ODS 10

Desigualdade e falta de política pública: documentaristas mostram injustiça climática na região do Vale do Ribeira

Produção da USP, em parceria com a produtora Moeté Filmes, narra a vida de comunidades ribeirinhas e quilombolas a partir de pesquisa acadêmica sobre a vulnerabilidade social e climática.

Iporanga | Foto: Paolla Yoshie
Iporanga | Foto: Paolla Yoshie

Uma narrativa que mistura indignação e amor por um território. “(in)Justiça Climática no Vale do Ribeira” conta a história das condições de moradores rurais dos municípios de Iporanga e Eldorado, no Estado de São Paulo. 
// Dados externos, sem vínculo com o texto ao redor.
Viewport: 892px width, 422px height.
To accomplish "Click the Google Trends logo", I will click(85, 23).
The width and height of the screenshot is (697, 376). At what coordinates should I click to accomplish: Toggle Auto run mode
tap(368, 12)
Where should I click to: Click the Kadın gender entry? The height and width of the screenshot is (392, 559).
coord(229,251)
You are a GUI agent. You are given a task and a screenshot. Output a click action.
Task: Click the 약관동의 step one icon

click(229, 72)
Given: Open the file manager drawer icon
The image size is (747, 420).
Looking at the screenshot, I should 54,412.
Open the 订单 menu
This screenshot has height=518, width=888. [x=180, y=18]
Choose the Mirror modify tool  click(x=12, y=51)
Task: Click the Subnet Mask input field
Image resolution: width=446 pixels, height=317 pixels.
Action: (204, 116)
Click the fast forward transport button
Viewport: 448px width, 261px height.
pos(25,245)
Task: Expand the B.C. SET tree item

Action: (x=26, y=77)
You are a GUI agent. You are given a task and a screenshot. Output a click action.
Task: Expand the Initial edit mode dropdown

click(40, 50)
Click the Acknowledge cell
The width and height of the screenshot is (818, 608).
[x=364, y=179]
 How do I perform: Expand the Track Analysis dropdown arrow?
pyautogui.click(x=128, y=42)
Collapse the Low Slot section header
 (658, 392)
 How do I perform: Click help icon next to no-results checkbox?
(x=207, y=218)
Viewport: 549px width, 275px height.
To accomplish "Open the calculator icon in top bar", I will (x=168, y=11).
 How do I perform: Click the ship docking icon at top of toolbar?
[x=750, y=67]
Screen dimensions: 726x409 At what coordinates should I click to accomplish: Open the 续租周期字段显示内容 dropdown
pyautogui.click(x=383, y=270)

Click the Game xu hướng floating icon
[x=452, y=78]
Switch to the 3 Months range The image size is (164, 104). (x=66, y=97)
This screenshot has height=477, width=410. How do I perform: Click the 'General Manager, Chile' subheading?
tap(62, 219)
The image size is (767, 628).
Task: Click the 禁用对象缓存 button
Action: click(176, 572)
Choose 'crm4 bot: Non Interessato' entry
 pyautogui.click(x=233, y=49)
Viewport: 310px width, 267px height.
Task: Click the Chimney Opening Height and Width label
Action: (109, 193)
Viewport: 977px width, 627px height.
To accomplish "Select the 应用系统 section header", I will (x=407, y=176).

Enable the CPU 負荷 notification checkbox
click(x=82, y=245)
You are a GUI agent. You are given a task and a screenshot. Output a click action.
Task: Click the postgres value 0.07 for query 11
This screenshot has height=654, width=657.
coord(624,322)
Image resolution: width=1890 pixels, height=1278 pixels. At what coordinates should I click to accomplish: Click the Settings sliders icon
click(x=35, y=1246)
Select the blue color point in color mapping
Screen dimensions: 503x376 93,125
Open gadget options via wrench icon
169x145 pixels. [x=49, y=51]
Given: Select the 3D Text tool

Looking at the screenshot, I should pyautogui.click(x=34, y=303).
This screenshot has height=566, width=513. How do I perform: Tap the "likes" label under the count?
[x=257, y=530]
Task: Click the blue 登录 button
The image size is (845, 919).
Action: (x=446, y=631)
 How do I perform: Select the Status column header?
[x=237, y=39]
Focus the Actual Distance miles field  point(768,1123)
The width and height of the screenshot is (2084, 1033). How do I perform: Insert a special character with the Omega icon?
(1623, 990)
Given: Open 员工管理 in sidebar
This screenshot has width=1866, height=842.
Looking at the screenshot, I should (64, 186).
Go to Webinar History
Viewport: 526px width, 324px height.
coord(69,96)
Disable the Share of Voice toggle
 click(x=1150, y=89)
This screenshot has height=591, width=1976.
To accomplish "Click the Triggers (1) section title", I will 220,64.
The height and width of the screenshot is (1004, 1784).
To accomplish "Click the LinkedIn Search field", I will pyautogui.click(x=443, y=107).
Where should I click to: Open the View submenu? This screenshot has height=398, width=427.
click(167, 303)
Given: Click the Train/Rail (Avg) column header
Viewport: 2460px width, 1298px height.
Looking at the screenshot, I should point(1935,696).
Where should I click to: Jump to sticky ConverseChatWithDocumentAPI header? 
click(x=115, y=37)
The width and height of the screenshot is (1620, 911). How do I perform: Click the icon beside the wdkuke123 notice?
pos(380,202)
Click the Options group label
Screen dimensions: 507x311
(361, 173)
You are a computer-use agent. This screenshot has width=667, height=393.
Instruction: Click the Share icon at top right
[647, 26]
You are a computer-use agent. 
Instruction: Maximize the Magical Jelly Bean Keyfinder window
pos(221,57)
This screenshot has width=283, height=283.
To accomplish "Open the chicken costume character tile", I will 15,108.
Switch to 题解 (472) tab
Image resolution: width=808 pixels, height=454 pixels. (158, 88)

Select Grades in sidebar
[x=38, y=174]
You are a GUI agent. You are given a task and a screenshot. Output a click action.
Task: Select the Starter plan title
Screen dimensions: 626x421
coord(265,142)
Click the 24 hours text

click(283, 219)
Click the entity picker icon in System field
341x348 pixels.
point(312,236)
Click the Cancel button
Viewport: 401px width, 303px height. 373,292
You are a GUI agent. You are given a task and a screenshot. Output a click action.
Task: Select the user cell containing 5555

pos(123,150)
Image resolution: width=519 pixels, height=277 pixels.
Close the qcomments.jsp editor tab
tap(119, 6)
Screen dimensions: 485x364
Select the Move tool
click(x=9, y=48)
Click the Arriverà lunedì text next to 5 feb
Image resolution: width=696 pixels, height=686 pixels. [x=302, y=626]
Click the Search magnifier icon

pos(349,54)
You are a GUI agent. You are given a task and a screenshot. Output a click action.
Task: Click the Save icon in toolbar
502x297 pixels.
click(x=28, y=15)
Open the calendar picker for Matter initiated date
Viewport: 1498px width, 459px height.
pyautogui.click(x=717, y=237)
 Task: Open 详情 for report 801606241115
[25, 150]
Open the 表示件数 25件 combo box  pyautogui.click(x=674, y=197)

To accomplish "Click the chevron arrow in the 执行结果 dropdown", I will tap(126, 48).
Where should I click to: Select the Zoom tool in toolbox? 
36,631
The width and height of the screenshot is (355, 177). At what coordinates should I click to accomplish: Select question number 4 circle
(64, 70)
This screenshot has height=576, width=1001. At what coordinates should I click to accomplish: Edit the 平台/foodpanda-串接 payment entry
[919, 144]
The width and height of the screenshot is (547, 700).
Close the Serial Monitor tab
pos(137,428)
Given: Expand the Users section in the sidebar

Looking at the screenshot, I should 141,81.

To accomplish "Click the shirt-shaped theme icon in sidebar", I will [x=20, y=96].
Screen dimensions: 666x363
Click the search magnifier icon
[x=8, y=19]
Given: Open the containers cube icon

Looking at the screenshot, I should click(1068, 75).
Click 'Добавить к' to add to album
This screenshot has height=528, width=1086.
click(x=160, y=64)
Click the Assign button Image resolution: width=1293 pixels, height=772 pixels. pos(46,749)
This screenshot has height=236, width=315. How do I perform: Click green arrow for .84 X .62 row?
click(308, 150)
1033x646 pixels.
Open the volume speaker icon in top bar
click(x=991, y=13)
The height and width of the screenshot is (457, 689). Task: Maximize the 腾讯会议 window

O documentário, que conta com direção de Daniel Felipe Paiva e roteiro de Érico Pagotto, é um dos resultados do projeto “Pesquisa Participativa em Ação: Educação para Justiça Climática no Vale do Ribeira — SP”, coordenado pela professora e pesquisadora da USP, Sylmara Gonçalves-Dias. O estudo aponta que os impactos das mudanças climáticas atingem com mais intensidade justamente as populações mais vulneráveis. 

“Quando a gente fala de vulnerabilidade e adaptação para as mudanças climáticas, vemos muito presente naquele território a deficiência de infraestrutura. Um relato muito marcante [durante o filme] foi quando houve a comparação entre as pessoas que moram na beira da estrada principal das que moram em bairros afastados. Quem está próximo ao centro paga menos de dez reais no transporte e quem mora a quilômetros de distância paga de R$200 a R$300 para acessar o centro da cidade”, conta a mestre de sustentabilidade do NOSS EACH (USP), Amanda Cseh. 

A obra traz imagens e relatos de moradores que mostram como o aumento da frequência e da intensidade das chuvas impactam o acesso a direitos básicos, como serviços de saúde, educação e habitação. “Em 1997 foi uma das enchentes que, para mim, ficou na história. Já vi várias enchentes, mas essa deixou uma marca em Iporanga”, conta Zeca, do Quilombo Pilões. Na época, a enchente destruiu a casa dele e deixou a comunidade isolada por meses.

Em Iporanga e Eldorado, pelo menos 10% dos domicílios estão em área de risco de inundações. 

“É um impacto extraordinário das enchentes. Eles sofrem atualmente no Vale do Ribeira essa má condição de infraestrutura que em qualquer chuva todos ficam em situação de isolamento e emergência climática”, explica a pesquisadora, arquiteta e urbanista da FAU/USP, Ana Beatriz Nestlehner Cardoso de Almeida. 

Os pesquisadores da Universidade de São Paulo, integrantes do “Núcleo de Pesquisa em Organizações, Sociedade e Sustentabilidade (NOSS)”, foram à região para desenvolver estudos em campo. Ao longo de um semestre letivo eles criaram materiais didáticos em parceria com uma escola municipal e uma estadual  para apoiar professores, alunos e membros das comunidades locais a compreenderem melhor não apenas as transformações ambientais decorrentes das mudanças climáticas, mas também a reconhecerem seus direitos como cidadãos. 

“Chamamos este material de ”Detetive Climático”, explicou Sylmara Gonçalves-Dias, professora da USP e líder do NOSS. “É importante nos prepararmos e também prepará-los para as mudanças que já estão ocorrendo. E a co-criação de conhecimentos viabilizada por esta forma de ‘ciência-cidadã’ é muito potente”.

O antropólogo Antônio Carlos Diegues, que também foi entrevistado , aponta o Vale do Ribeira como uma das maiores socio-diversidades do Brasil, além de ser uma das regiões com maior biodiversidade mundial. 

O filme, apesar do tom realista sobre as consequências climáticas e seus impactos às famílias, traz a paixão dos moradores pela região. “Quero terminar meus estudos morando aqui no meu território. Quero trabalhar aqui. É meu objetivo mostrar para os mais novos que temos que valorizar a nossa terra”, revela Niceia Prata, moradora do Quilombo Maria Rosa. 

Este filme é financiado pela UK Research and Innovation (UKRI) e Climate-U: Transforming Universities for a Changing Climate. O “webdoc” é um dos resultados do projeto “Pesquisa Participativa em Ação: Educação para Justiça Climática no Vale do Ribeira-SP”, uma parceria entre a Universidade de São Paulo (USP, Brasil) e a University College of London (UCL), em colaboração com a iniciativa internacional Climate-U, implementada no Brasil em parceria com o INCLINE USP. A realização é do Núcleo de Pesquisa em Organizações, Sociedade e Sustentabilidade (NOSS) e da Moeté Filmes.